The move is in conjunction with a nearly $18-million New Jersey Economic Development GrowNJ tax incentive, which reportedly will require that its terms and conditions are certified.
Slated for completion in the second half of 2020 will be Integra’s world-class technology center, located at the old 311 Enterprise Drive site. The site will not only house the R&D team and feature sales training, but also allow for professional surgeon training via a cadaver laboratory (surgeons will be able to perform surgeries and then use imaging equipment to approximate outcomes).
Fleming explains, “Let’s say they replaced an ankle on a cadaver leg. Then, they could image it and see how [it] looks once it is in the body. It really [will be] a full-service cadaver lab for our products or any surgical technique.”
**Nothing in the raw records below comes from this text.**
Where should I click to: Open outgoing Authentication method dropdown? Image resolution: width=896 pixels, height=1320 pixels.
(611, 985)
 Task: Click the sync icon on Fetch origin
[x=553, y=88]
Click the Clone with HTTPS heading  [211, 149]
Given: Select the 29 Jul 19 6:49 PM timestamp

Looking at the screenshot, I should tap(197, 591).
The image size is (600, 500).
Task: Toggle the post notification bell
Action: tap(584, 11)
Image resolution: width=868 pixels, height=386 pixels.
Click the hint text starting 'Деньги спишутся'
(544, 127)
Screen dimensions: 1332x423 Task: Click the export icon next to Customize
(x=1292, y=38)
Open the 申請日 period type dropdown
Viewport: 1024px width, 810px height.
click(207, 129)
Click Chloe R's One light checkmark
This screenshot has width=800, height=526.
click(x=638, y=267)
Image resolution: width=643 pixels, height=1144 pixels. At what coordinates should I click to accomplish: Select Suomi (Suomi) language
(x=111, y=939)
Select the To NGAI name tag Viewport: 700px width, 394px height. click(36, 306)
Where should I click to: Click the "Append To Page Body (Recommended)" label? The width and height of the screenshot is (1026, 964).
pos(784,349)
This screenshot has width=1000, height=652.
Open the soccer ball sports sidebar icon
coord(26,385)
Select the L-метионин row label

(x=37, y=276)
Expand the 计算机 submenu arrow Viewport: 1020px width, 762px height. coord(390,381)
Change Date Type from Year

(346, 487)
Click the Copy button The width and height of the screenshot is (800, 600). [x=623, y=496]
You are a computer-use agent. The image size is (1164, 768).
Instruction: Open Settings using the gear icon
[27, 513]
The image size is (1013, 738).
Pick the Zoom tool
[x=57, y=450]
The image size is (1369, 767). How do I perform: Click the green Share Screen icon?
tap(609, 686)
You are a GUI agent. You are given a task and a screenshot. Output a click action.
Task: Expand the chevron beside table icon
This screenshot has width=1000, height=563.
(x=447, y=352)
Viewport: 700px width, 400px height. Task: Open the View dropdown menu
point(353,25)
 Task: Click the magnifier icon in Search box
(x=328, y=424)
She adds, “It [will] give us a lot of runway for courses and to train salespeople … it just makes them so much better at what they do, to be able to get their ‘hands on’ and see the surgical techniques that accompany products.”
It’s all part of what is arguably a new chapter for Integra LifeSciences, a company which was founded in 1989, but can trace its origins as far back as the United States civil war. Today, Integra’s products are central to the orthopedics, neurosurgery, reconstructive and general surgery spheres, with many of its products common in operating rooms throughout the world.
With Fortune magazine naming Integra among its 100 fastest-growing companies, President and CEO Arduini told the audience, “As our company grows, we live and breathe by this model that is over the door, which is an old Ben Franklin quote about doing well by doing good.”
Last night’s event also featured a resolution presented by New Jersey State Senator Linda Greenstein, and a proclamation from the office of United States Representative Bonnie Watson Coleman.